Okay, now it’s my turn for an interview in the Winter Blog Blast Tour, and what better way to start than with the amazing Mitali Perkins? In The Not So Star-Spangled Life of Sunita Sen and Monsoon Summer, Mitali brings us characters struggling between cultures Indian and American. In her book Rickshaw Girl, we enter the world of a strong girl in Bangladesh bending the rules to help her family survive. Her First Daughter books break new ground in blending South Asian issues into the all-American White House. All this, and she has a fantastic, must-read blog that brings issues of race, culture, and diversity to the forefront of books, films, and life.
I read First Daughter: Extreme American Makeover a while ago, but reading it during the election was really interesting in some of the parallels that came up. There’s John McCain’s daughter, adopted from Bangladesh. There’s the actual makeover itself, which brings up thoughts of the Palin makeover. There’s the issue of Sameera’s name not sounding American enough, like Barack Obama. What did you think of all this during the actual campaign? Feel a little bit psychic?
I did! Wow! And I wrote the books before either Senator decided to run, and before I even knew Bridget McCain existed, before the world had heard of Wasilla, Alaska. Just pray I don’t write about the mysterious disappearance of a stylish blogging mother who lives somewhere in Virginia. Mwahahaha.
In First Daughter: White House Rules, you really had to know your way around the White House to be credible. How did you do your research?
I wrote to the White House and my Representative (Barney Frank) and tried desperately to arrange a tour, but I couldn’t seem to make it happen. So I read, read, read, and exercised my imagination as much as I could. I drew sketches and looked at hundreds of photos. During a trip to D.C., I walked around the periphery and studied the gardens. The White House Historical Association’s site is fantastic. And when I found out about a secret underground passageway, I knew I had to put it in the book.
It seems that when political figures are presented in books or movies, they are almost always portrayed as Democrats but your protagonist’s parents are Republicans.
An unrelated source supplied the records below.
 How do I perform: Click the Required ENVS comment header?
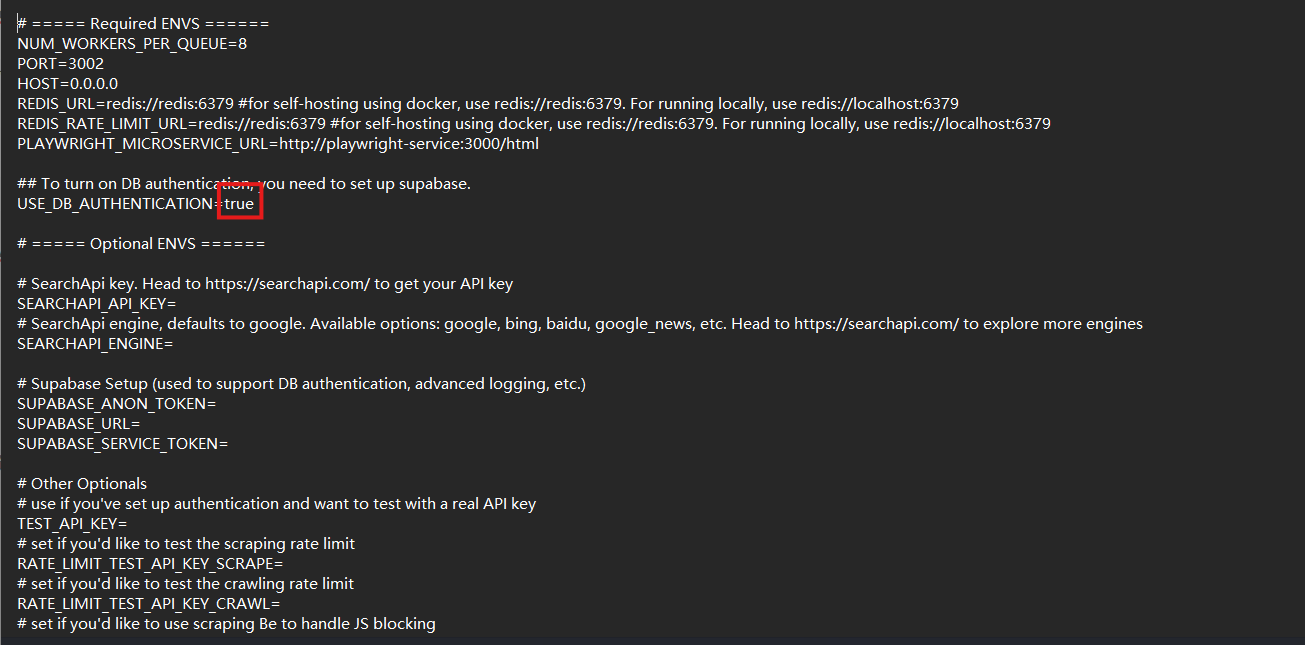[x=143, y=24]
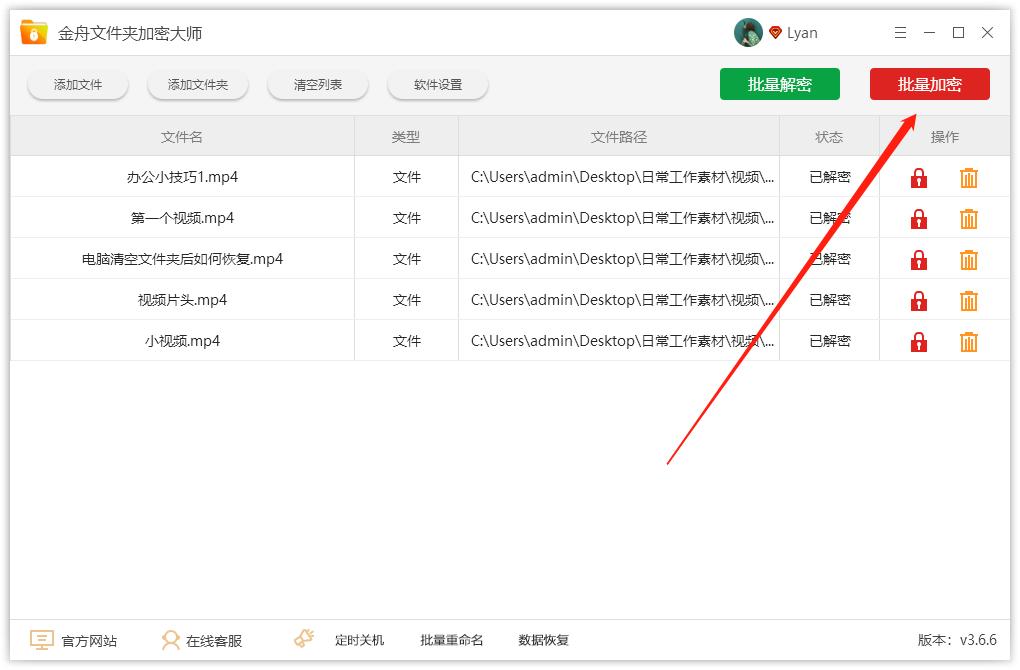Clear the list using 清空列表

click(x=317, y=84)
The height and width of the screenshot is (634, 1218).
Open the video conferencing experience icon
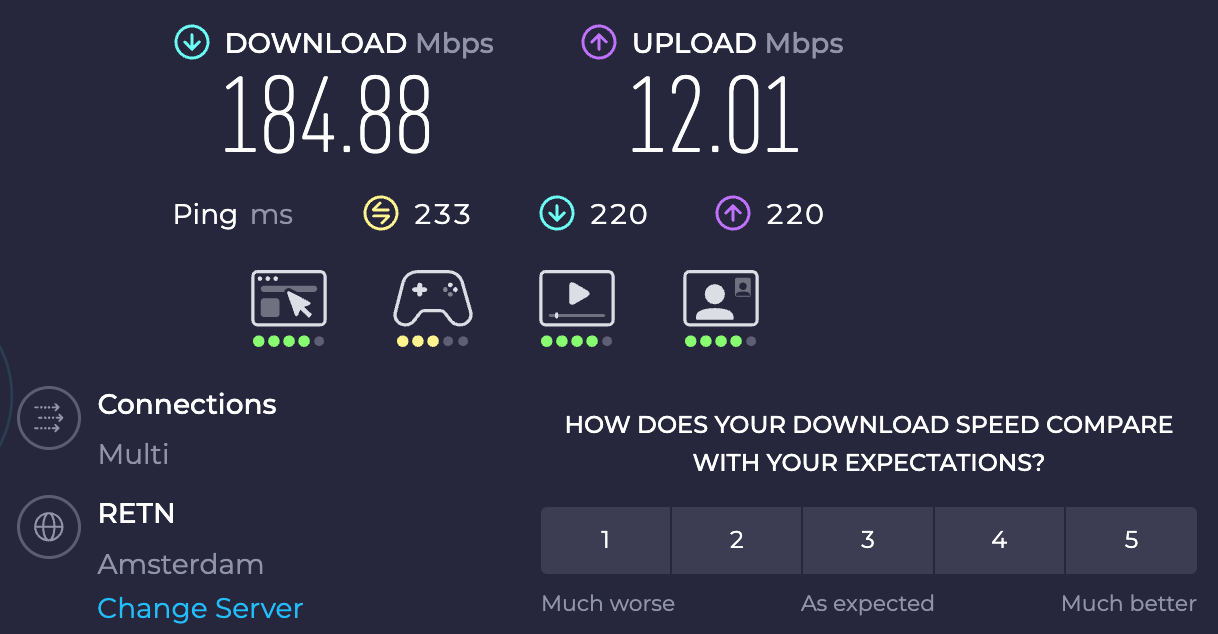[721, 298]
Why did you make that choice in the story you wanted to tell?
I like to cross borders and shatter stereotypes, so I decided that in a book by a Boston-based writer of color published in New York, it would be good to make Sparrow’s Dad a Republican. I wanted to reach out to readers in red states who don’t often see people in books who vote like their parents. I guess I was hoping that the books might get into the hands of readers who might not specifically be on the hunt for a “multicultural” read. Truth be told, I’m not sure that strategy worked, but you have to try stuff, right?
There’s a thread of religion running through the two First Daughter books. In the first book, the mother is sure of her faith, but the father keeps his views quiet. In the second book, there’s an issue between someone with Hindu beliefs and someone of Muslim heritage. What place did you want religion to have in your books?
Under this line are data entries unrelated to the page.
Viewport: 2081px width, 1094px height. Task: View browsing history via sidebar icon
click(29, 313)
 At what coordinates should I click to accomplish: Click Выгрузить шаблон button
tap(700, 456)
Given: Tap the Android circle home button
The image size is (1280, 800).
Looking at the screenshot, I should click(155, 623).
Teens care about their faith. Why leave that thread out in our books? The First Daughter books are realistic, contemporary novels, and I can’t imagine a teen in America today not thinking about or confronting the issue of religion.
You started the actual Sparrowblog along with the Sparrowblog in the First Daughter books. What was that experience like and how is the blog doing these days? Where do you see it going from here?
The blog has taken on a life of its own. Since their Dad won the election, searches for “Sasha and Malia Obama” are going through the roof. Many of these Googlers find their way to Sparrowblog. Go ahead and search for them you’ll be amazed at how high up my fictional character’s blog appears in the results. I’m going to stop with the inauguration in January (unless something miraculous happens either with the books or the blog to tempt me to keep going), but it’s been a blast, and Sparrowblog gets thousands of unique visitors every day.
When are we going to see more books in the First Daughter series?
No more, sorry, barring that miracle I talked about.
Your new book, Secret Keeper, comes out soon. What can you tell us about it?
Secret Keeper (Random House, January 2009) is the story of a girl with the gift of making people feel safe enough to tell their secrets. I hope everybody has a person like that in their lives. It’s also a universal story about the bond between sisters and the power of sacrificial love, but is particularly set in Calcutta, India, in the 1970s. I hope, hope, hope my readers like it, even though it’s not my usual happy-go-lucky kind of story. Well, we’ll see. I’m in that scary pre-publication stage of waiting for reviews.
What are you working on now?
I’m finishing up a pay-the-bills project, a commissioned short novel about magic and dolls, and revising Bamboo People, my first book with a boy on the cover set along the Thai-Burma border, which will be coming out in 2010 from Charlesbridge.